The breakout session discussions centered on clarifying a meaningful description of “function.” This could be electrophysiological outputs or calcium imaging; it could also be connectivity, which should predict circuit function to some extent. An interesting point of discussion also came up as to whether a cell’s function actually helps to define the cell’s phenotype or merely reflects it. A theme that resonated with workshop participants is that any data in this category should be “reusable,” that is, it should have the capacity to be easily used by others. As an example, there are currently a lot of physiological datasets generated that are idiosyncratic and only useful to a limited number of labs. The efforts to functionally classify cell types in the brain should focus on defining parameters for measures that have broad utility. Doing so will aid in bridging scales and levels of analysis as well as facilitate cross-species comparisons. This relates back to whether cell-classification schemes should be based on other phenotypes (molecular, morphological, etc).

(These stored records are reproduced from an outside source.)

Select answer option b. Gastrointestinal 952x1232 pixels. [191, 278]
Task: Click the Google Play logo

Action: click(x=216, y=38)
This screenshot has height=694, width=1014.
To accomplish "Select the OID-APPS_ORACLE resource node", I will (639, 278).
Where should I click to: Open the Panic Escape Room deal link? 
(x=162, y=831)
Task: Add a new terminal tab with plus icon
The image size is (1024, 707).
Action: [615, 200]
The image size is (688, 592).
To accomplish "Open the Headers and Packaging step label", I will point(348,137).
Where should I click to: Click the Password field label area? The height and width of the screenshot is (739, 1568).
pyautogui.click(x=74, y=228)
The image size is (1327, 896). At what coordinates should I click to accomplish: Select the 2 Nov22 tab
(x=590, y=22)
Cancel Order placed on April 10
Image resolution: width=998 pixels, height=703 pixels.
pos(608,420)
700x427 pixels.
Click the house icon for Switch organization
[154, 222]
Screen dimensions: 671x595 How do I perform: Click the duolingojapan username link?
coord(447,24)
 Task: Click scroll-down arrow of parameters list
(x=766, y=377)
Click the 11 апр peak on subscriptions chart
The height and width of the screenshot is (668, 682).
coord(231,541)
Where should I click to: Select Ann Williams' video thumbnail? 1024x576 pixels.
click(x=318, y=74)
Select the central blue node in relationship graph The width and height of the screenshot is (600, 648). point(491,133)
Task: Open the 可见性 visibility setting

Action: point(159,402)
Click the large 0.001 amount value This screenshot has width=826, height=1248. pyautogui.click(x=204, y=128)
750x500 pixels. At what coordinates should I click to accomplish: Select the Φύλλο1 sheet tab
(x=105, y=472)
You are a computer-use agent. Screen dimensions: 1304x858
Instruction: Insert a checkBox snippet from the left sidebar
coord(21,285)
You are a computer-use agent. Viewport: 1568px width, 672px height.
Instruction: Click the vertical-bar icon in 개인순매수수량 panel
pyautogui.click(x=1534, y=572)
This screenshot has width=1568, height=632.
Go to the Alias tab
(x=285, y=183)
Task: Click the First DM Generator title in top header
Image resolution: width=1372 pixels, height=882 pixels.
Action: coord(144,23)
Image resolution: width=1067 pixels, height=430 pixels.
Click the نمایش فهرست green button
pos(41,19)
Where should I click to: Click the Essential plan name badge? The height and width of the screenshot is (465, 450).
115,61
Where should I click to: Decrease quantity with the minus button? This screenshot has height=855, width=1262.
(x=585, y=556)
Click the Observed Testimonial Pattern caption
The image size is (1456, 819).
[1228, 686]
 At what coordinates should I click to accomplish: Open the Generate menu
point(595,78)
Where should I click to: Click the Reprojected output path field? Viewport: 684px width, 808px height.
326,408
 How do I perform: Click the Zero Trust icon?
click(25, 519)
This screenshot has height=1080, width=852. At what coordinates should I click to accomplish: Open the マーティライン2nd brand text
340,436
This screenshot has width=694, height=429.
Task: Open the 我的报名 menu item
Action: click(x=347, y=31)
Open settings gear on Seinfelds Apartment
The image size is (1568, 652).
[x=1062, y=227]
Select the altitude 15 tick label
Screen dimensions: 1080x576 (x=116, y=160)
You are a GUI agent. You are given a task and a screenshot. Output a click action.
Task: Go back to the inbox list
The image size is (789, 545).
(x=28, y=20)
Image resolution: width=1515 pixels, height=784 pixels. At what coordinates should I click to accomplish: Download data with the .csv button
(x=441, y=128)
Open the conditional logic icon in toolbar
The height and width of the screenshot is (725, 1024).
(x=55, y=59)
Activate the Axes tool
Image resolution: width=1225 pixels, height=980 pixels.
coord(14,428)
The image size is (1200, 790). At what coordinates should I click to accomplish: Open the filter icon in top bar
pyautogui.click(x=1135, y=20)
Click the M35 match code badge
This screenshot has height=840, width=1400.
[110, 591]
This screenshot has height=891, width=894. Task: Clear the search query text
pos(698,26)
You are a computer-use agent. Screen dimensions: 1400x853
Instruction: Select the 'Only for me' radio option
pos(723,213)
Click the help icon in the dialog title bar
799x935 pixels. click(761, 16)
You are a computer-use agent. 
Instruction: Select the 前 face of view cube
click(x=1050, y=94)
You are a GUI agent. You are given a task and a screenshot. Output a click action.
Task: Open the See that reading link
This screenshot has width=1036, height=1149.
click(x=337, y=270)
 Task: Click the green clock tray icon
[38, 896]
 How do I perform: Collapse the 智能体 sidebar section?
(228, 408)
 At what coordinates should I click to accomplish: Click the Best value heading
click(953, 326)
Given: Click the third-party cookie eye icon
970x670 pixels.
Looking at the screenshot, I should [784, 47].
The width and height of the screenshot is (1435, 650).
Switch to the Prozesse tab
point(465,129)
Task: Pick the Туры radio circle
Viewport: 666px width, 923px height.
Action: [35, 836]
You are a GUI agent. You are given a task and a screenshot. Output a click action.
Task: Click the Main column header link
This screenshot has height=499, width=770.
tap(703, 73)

Smart Database for Metadata:

Cellular phenotyping data are just that, data and not knowledge. These data must be interpreted to generate knowledge and predictive models of cellular function. Issues discussed were the type of data that should be collected, how much data and metadata are necessary for cellular phenotyping, and the ability of databases to enhance knowledge development and not serve simply as a data repository. Drs. Fernando Pereira, a computer scientist from Google, and Hongkui Zeng, a neurobiologist from the Allen Institute for Brain Science, were the speakers in the final session of the workshop.

Dr. Pereira spoke about how Google manages large datasets for applications such as understanding structural text elements or categorizing videos on YouTube. The company’s researchers first identify features or attributes that may relate to each other. For example, the work “book” may be a noun or a verb so the context of its use must be identified and captured. Models can be created that will then predict properties of other units (words) that exist is a similar context. Similarly, YouTube has identified many attributes of posted videos, including subject matter, language, length of time watched, and video quality, to predict the market for that video or other similar videos. The key concepts communicated were the necessary identification of individual features that, when analyzed together and in context, build a more meaningful view of the landscape-shaping predictive model.

Dr. Zeng introduced the Allen Cell Types Database. The database is currently being developed and will contain morphological, molecular, and physiological data as well as spatial information building an integrative picture of neuronal cell types in the brain. The information will be highly standardized and will be in a searchable format. Data on 240 cells from the highly specialized visual cortex has just been made available.

Discussion on this topic centered on the need to create a common organizing framework and the need for the data to relate to each other. Positional mapping is key and participants asked if there should be common, agreed-upon ways to collect the data. New tools to mine the data will be needed as well, and it will be essential to capture the metadata from all studies.